Surgeon General Regina M. Benjamin says the fear that perspiration will ruin an expensive hairstyle is causing some women - including many African-Americans - to forgo the exercise that would help keep them fit.

"Oftentimes you get women saying, 'I can't exercise today because I don't want to sweat my hair back or get my hair wet,'" she said, the New York Times reported. "When you're starting to exercise, you look for reasons not to, and sometimes the hair is one of those reasons."

Dr. Benjamin isn't the only African-American physician to link African-American women's cosmetological concerns to a reluctance to work out.

"It's definitely true that hair is a barrier to exercise for many African-American women," Dr. Toni Yancey, professor of health services at UCLA School of Public Health and the author of "Instant Recess: Building a Fit Nation 10 Minutes at a Time," told CBS News. "A white woman can shower and shampoo and blow dry her hair and get it back into style. It's not that easy for African-American women who may have spent $100 or $150 on a hairstyle."

But in a nation beset by major health problems, including cancer, heart disease, and substance abuse, does it make sense for the surgeon general to be zeroing in on black women's hair?

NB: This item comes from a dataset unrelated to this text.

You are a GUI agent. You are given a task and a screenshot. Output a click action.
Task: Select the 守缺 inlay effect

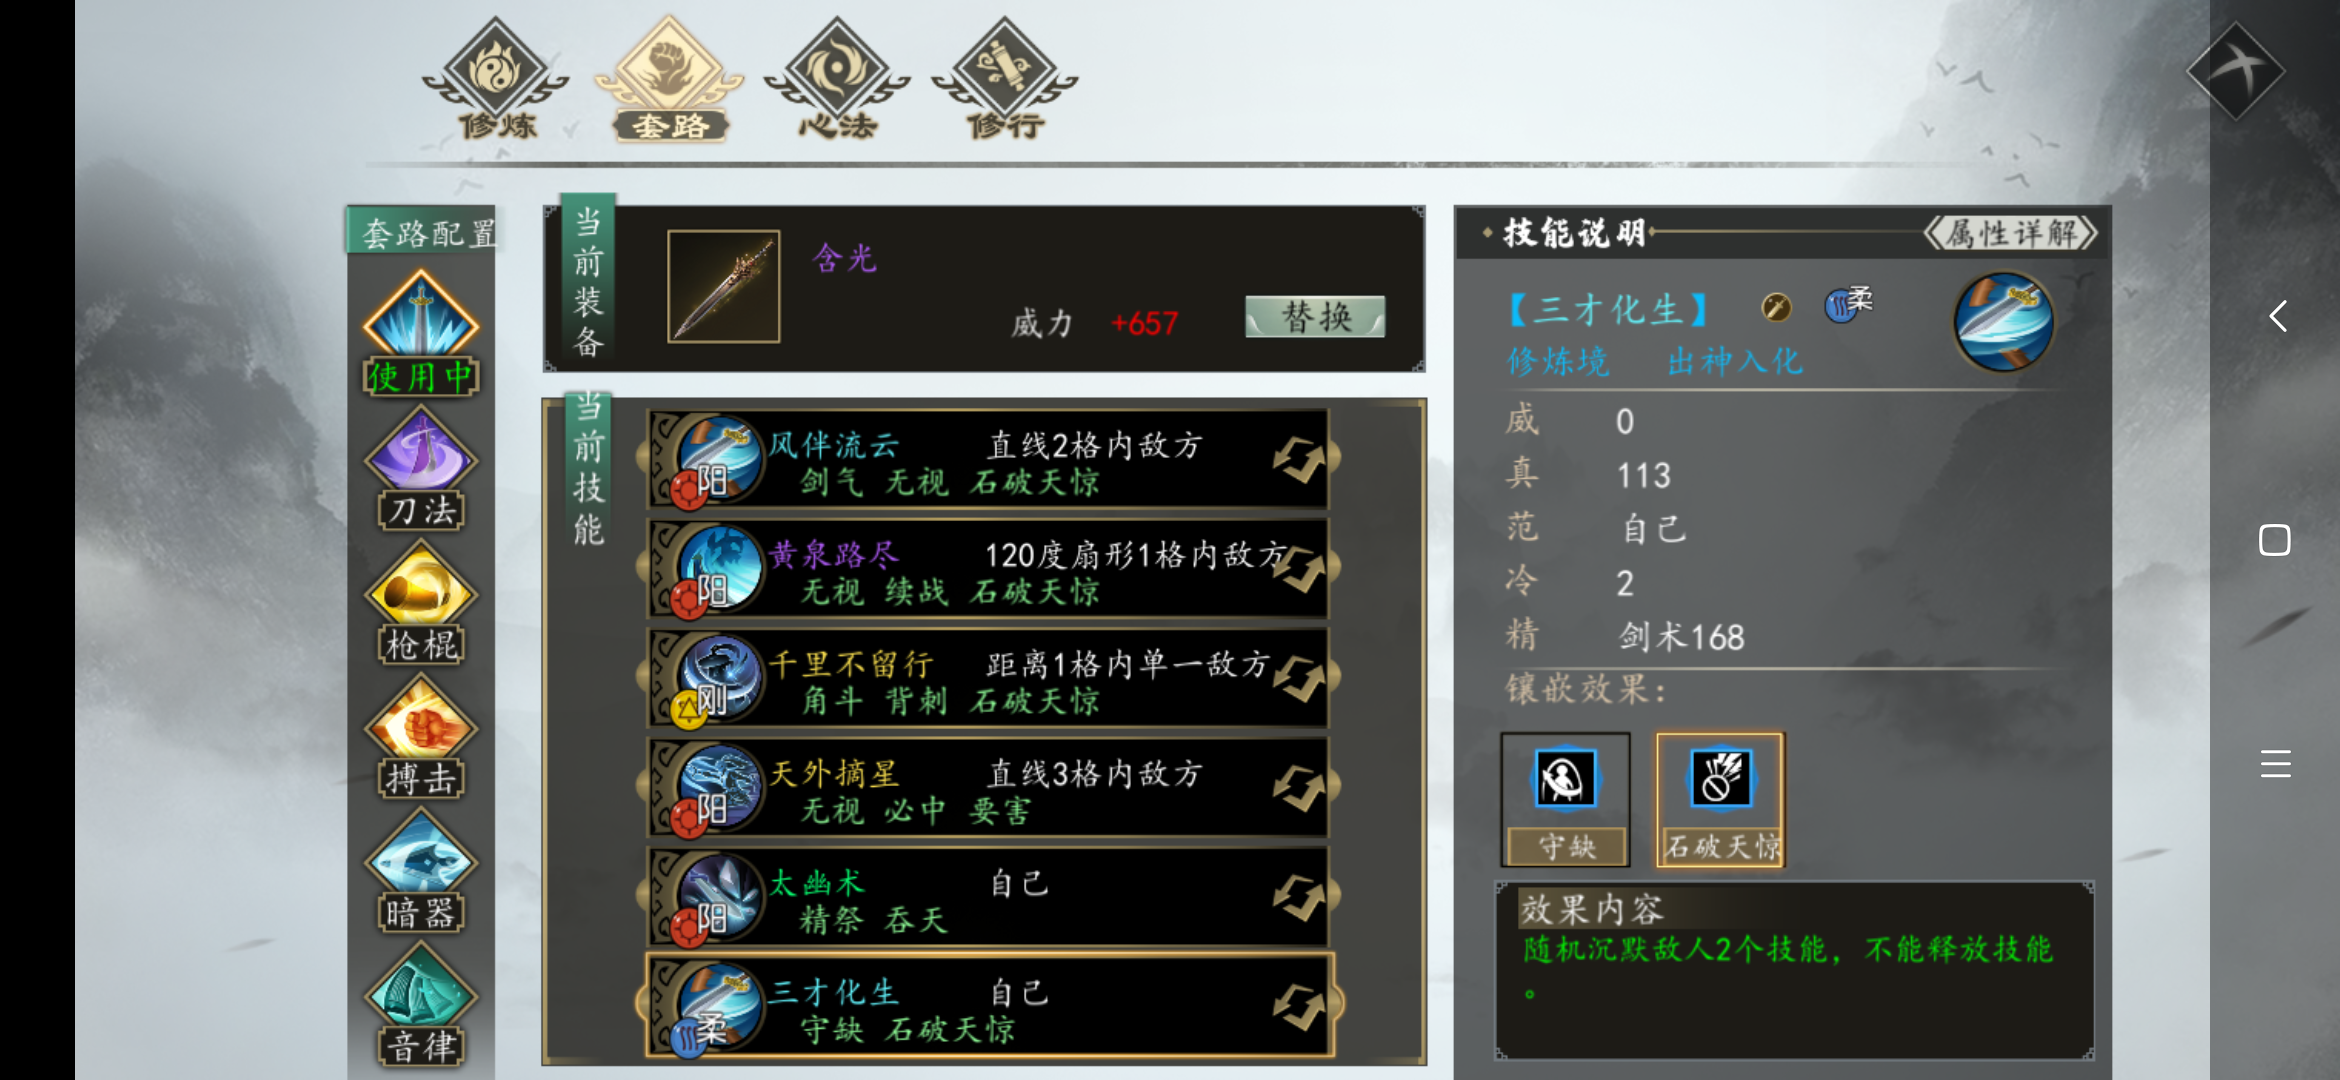coord(1566,799)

Some public health experts said they were dubious.

"The role of the surgeon general is traditionally, and appropriately, to take on big issues," Jeff Stier, a senior fellow at the National Center for Public Policy Research, told the Times. "I don't know whether the surgeon general's role is to engage in smaller issues like this. It strikes me as bizarre."

Bizarre? Maybe not when you consider that obesity is a bigger problem for African-American women than for any other group in the U.S. About four out of five black women are overweight or obese, according to the Health and Human Services Department's Office of Minority Health. In 2009, African-American women were 50 percent more likely than non-Hispanic white women to be obese.

So what's a stylish sister to do? She can try one of the hair styles recommended in Hair Care Tips for Sisters on the Move, a pamphlet sponsored by part by the Harvard School of Public Health. It recommends short hair, blunt cuts, braids and twists, and pulling hair back in a ponytail.

That same advice might also hold true for women of other ethnicities who let hair worries get in the way, including, Dr. Benjamin told CBS News, older white women with "poufy" hairstyles.

Said Dr. Benjamin, "I just want all of us to become healthy and fit."